Bree grew up in Akwa Ibom state in Nigeria. After fleeing a forced marriage and a trafficking experience she received threats, was badly beaten and her house was burnt down. Looking to escape, her brother found her work as a domestic help in the UK. After flying to London she was met by a woman at the airport.
Once she arrived at the house her passport was taken from her and the doors of the flat locked. She was expected to care for a sick child, work through the day and night and slept on the floor. The wages she was promised never materialised. Desperate to escape she contacted a friend who put her in touch with someone she could stay with. Yet rather than safety, her situation worsened. Once she arrived at the house her passport was taken from her, she was beaten and was forced to have sex with men who came to the house. Bree escaped after confiding in one of the men and he helped her to leave. However even at this point she faced further exploitation. After securing her a job in social care he forced her to sign over her wages to him.
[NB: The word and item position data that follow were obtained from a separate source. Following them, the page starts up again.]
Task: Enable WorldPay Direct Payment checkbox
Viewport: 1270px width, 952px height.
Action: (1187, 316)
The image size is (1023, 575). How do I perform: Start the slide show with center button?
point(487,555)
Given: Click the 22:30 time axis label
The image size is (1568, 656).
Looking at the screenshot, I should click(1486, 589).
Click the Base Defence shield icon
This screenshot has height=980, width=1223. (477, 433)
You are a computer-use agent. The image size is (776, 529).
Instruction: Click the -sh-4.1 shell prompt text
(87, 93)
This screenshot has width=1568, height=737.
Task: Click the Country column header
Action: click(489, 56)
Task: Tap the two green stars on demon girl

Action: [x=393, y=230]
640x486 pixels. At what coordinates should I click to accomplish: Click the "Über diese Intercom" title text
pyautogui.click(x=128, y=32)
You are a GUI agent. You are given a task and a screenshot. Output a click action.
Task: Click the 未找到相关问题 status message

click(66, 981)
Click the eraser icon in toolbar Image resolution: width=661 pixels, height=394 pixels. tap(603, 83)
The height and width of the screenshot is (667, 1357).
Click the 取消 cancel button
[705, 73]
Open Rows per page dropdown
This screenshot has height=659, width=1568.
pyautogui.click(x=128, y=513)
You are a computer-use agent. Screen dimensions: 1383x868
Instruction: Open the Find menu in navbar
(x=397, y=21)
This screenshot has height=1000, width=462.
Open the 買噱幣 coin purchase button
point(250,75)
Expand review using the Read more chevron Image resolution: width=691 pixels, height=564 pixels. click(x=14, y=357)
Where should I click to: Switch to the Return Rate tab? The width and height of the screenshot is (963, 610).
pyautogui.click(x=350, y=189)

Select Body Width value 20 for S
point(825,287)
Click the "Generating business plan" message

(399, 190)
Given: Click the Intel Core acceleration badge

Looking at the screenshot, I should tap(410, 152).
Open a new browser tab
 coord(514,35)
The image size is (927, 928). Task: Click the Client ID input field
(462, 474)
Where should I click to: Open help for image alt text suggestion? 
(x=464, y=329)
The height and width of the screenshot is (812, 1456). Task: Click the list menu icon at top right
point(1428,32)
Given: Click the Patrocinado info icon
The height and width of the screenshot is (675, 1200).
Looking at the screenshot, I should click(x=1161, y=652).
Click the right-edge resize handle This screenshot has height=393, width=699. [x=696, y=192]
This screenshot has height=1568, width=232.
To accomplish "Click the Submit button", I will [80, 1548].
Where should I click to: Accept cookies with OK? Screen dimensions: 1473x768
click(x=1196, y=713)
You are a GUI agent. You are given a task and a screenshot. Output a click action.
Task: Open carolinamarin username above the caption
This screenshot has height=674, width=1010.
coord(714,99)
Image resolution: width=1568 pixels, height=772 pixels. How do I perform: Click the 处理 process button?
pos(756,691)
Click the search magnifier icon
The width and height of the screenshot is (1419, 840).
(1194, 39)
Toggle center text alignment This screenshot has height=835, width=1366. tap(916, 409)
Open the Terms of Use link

When he caught her keeping some of her wages, she was thrown out onto the street.
Bree was one of the individuals who participated in a new IPPR research study launched this week into trafficking from Nigeria to the UK. The research was carried out in partnership with Eaves, the organisation behind the Poppy Project and the Nigerian NGO the Development Research and Projects Centre (dRPC). It draws on interviews with forty people who were trafficked between Nigeria and the UK, new polling and interviews with experts and stakeholders in both countries.
Trafficking is the movement of a person, against their will (for example through the use of force or deception) for the purposes of exploiting them. The experiences of our interviewees were diverse but involved abuse, rape and long hours of work with no or low pay. Interviewees were trafficked and exploited in the sex industry and in private households as domestic workers. Most were women and girls. Some came as adults, others as children.
It is an issue that the UK has yet to get to grips with. In 2011 alone, over two thousand potential victims of trafficking were identified in the UK. To its credit the government has made strong pledges to turn this around. Its latest strategy launched in 2011 emphasises the importance of prevention – and aims to ‘address trafficking at source’ through working ‘upstream’ to ‘prevent threats reaching UK shores’.Our research sets out to throw light on what this new response might look like.
Preventing trafficking involves addressing a complex set of interconnected issues. Trying to address it through ‘upstream’ work in another country and with international partners is even more difficult. Perhaps this is one reason why the UK’s most developed ‘upstream’ response to date is targeting trafficking at the border through tightening security and addressing irregular migration.
However our research found that while the journey between Nigeria and the UK does present an opportunity to interrupt trafficking, work at the border should be a small part of a much wider response. The research found that vulnerability to trafficking and to abuse and exploitation start well before people came close to a border. Our research identified specific underlying factors that made some women and girls particularly vulnerable to trafficking for example high instances of trafficking within Nigeria (28% of respondents). By focusing on stopping migration rather than addressing these underlying factors, these individuals remain vulnerable to abuse and highly vulnerable to being trafficked elsewhere. While the ‘threat of trafficking’ has not ‘reached the UK’s shores’ it has not gone away.
At the other end of the trafficking journey, the current approach does little to respond to the environment in the UK that allows trafficking, or to reduce the demand for exploitative labour. Even if victims of trafficking victims are stopped at the border, this demand may be met by other vulnerable migrants or others already in the UK. The importance of this was seen in our interviews. Even once interviewees did manage to escape from their initial situation, many faced long periods of further exploitation. Some were caught by their trafficker, others were ‘rescued’ to then be re-trafficked or exploited in another situation. As Bree’s story shows, people do not have to cross borders to be trafficked and exploited.
The UK is right to shift to a prevention focus. However while the UK works to tackle the challenges of working in partnership with countries of origin and transit, there is plenty of work that is needed within the UK.
This includes the enforcement of laws around child protection, sex work and vulnerable employment. More work also needs to be done with migrant communities in the UK to communicate messages about the law in the UK, what constitutes trafficking, what support is available and the consequences for traffickers for being caught. The UK also needs to make sure that immigration rules aren’t preventing victims of trafficking and exploitation from seeking help - re-establishing the domestic workers visa that allowed migrants to change employer would be a good place to start.
A preventative approach requires action in the UK as well as in countries of origin. As the UK continues to develop its policy in this area, we need to take the opportunities available to address the drivers of trafficking and exploitation, whether outside of or within the UK.